For twelve minutes, Cox, in the Panther regalia of goatee and black turtleneck, preached a party rhetoric mellowed only slightly for the occasion --there were no promises to "kill the pigs." If full employment is not available. Cox explained, "then we must take the means of production and put them in the hands of the people." By "we," Cox did not mean the moneyed liberals in his audience. One of the ladies gasped her dismay that her head might be among the first to roll when the revolution came. "Oh, no," the wife of another Panther reassured her. "You sound as if you're afraid. There's no reason for that."
Elegant Slumming. The salon seminar was the inspiration of a liberal committee organized to defend 21 Black Panthers indicted last April for plotting to kill policemen and dynamite a police station, department stores and a railroad right-of-way. Ten of the suspects are being held in $100,000 bond each. The Panthers note angrily that only one of the three whites arrested for actually setting dynamite charges in Manhattan office buildings in November has bail set that high. The maestro and his wife Felicia, who have long been concerned with civil liberties, agreed to allow friends who were interested to gather at their apartment to hear the Panthers' case. It was not exactly a jury of the Panthers' peers, however. Among the guests were such social notables as the Peter Duchins, Heiress Cynthia Phipps, Mrs. August Heckscher and Mrs. Sidney Lumet.
The New York Times's Charlotte Curtis, whose typewriter can deliver deft malice, was also in the crowd. Next morning she published some ludicrous exchanges--which Bernstein denies--between the field marshal of the pig-baiters and the aesthetic doge of the Upper East Side.

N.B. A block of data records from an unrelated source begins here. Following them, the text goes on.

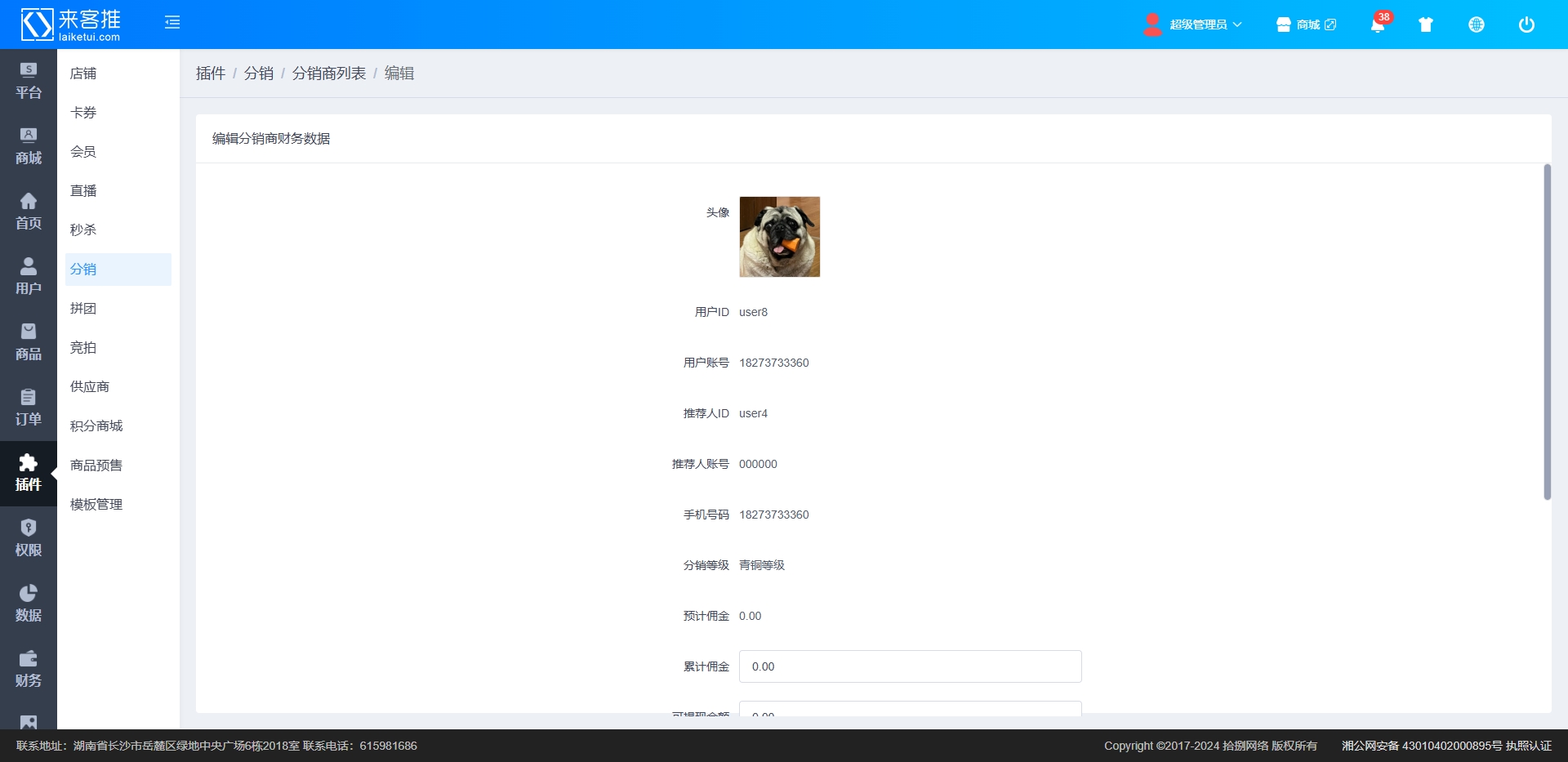Open the 权限 permissions section
1568x762 pixels.
[x=29, y=538]
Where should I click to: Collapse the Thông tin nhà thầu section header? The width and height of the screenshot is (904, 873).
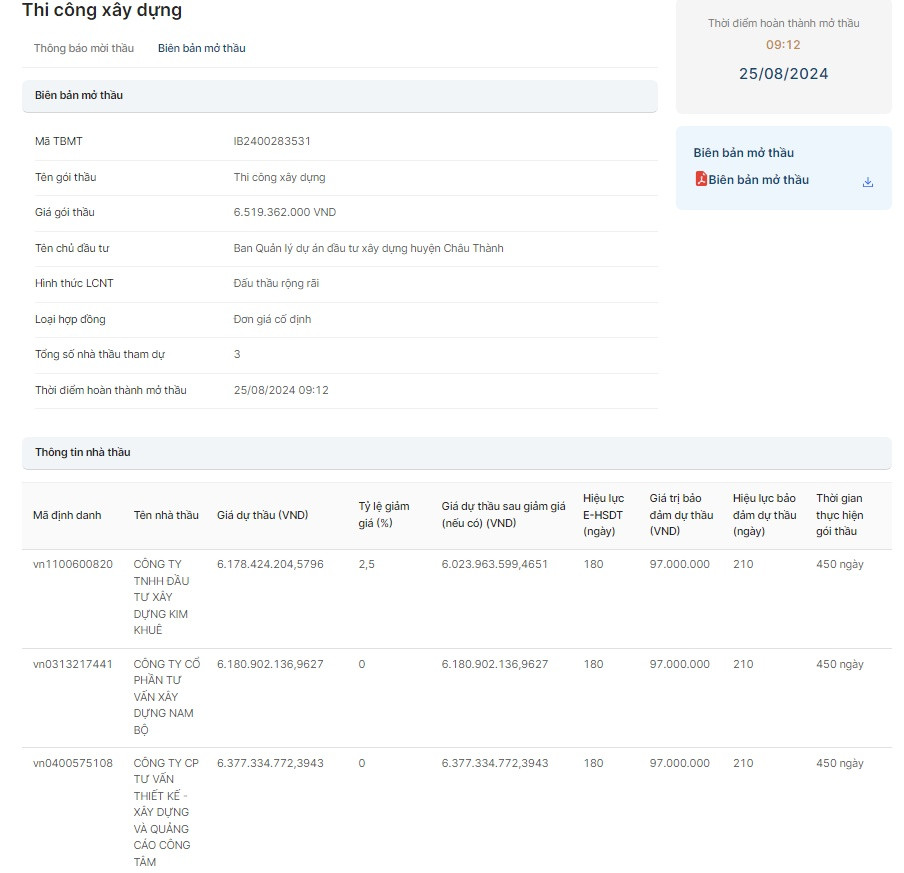point(456,453)
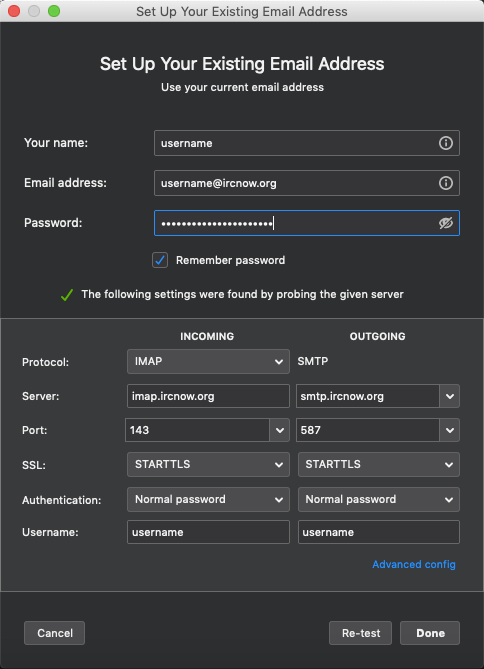Open the incoming port 143 dropdown arrow

click(280, 430)
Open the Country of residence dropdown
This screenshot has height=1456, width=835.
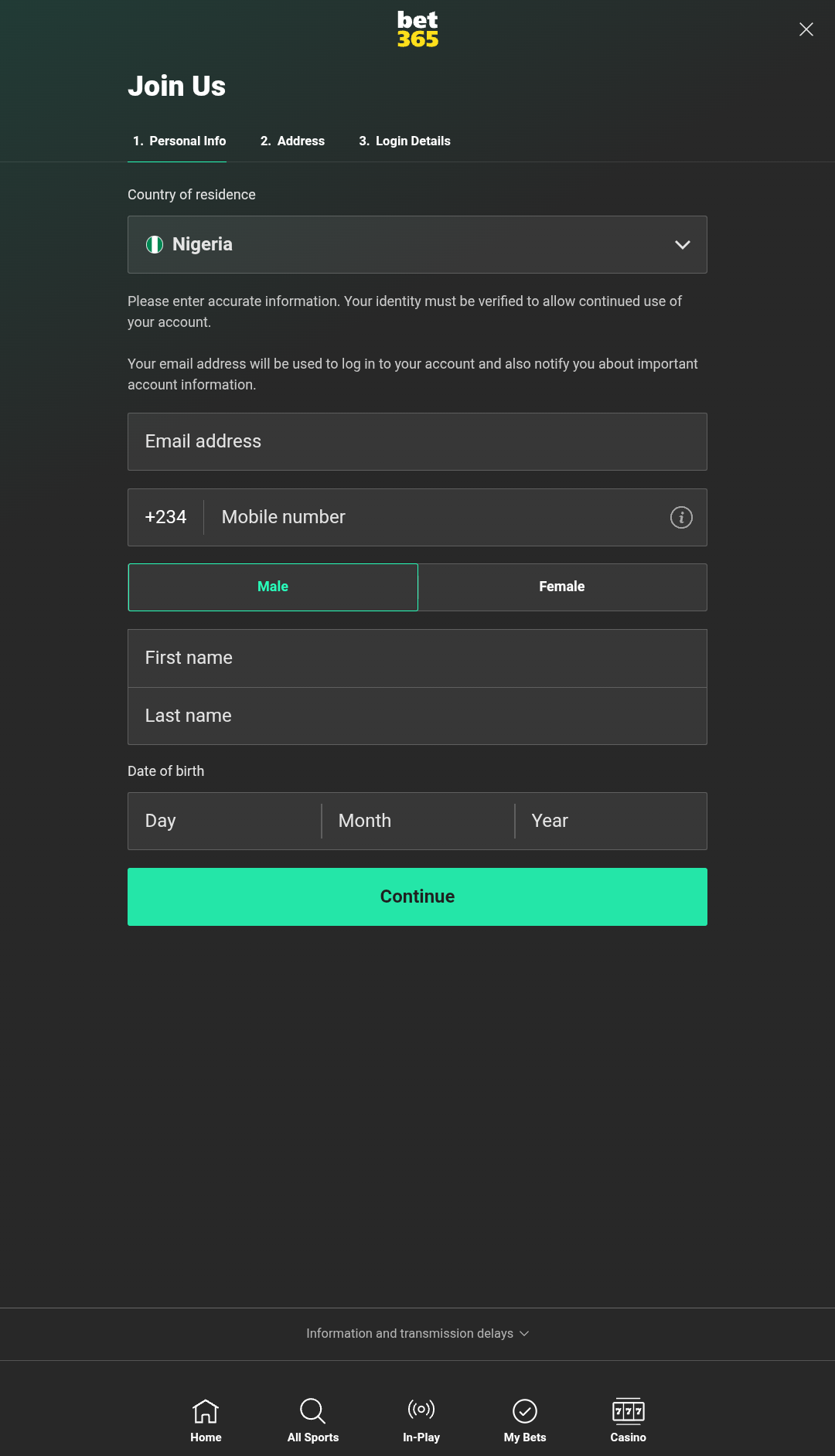coord(418,244)
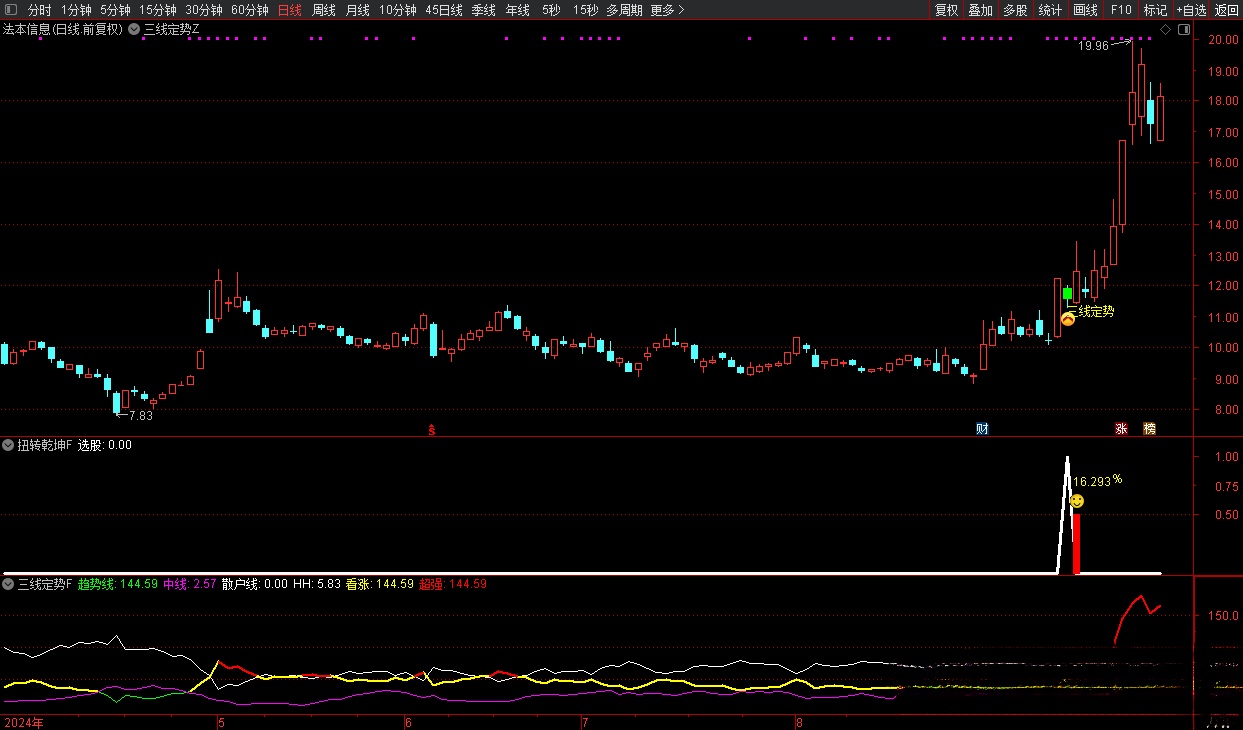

Cox: The resistance put up against us dictates [our] strategy.
Bernstein (lounging in an armchair in tartan slacks): You mean you've got to wing it. . .I dig absolutely.
Old-Fashioned. Before the evening was over, guests scribbled out $3,000 in checks and pledges as contributions to the defense of the Panther 21. Producer-Director Otto Preminger recoiled when Cox called the U.S. "the most oppressive country in the world," yet he came through with $1,000, and Bernstein offered the fee for his next concert--a sum he expects to be well into four figures--for the defense cause.
As if the Charlotte Curtis piece were not enough, the Times then published an editorial that accused the "politico-cultural jet set" of indulging in what it called "elegant slumming" and "guilt-relieving fun spiked with social consciousness." Said the Times: "Responsible black leadership is not likely to cheer as the Beautiful People create a new myth that Black Panther is Beautiful."
That sourness missed at least part of the point. Said Bernstein: "Our meeting was for an extremely serious purpose that has nothing to do with the Panthers. The people at the party cared about civil liberties. People wrote checks because the Panthers' civil liberties were violated." Said Preminger: "I believe in this country and I would fight the Panthers if they tried to destroy it. But if there was discrimination in determining bail, then the people who believe in this country ought to correct the injustice. The New York Times is very old-fashioned--you can quote me."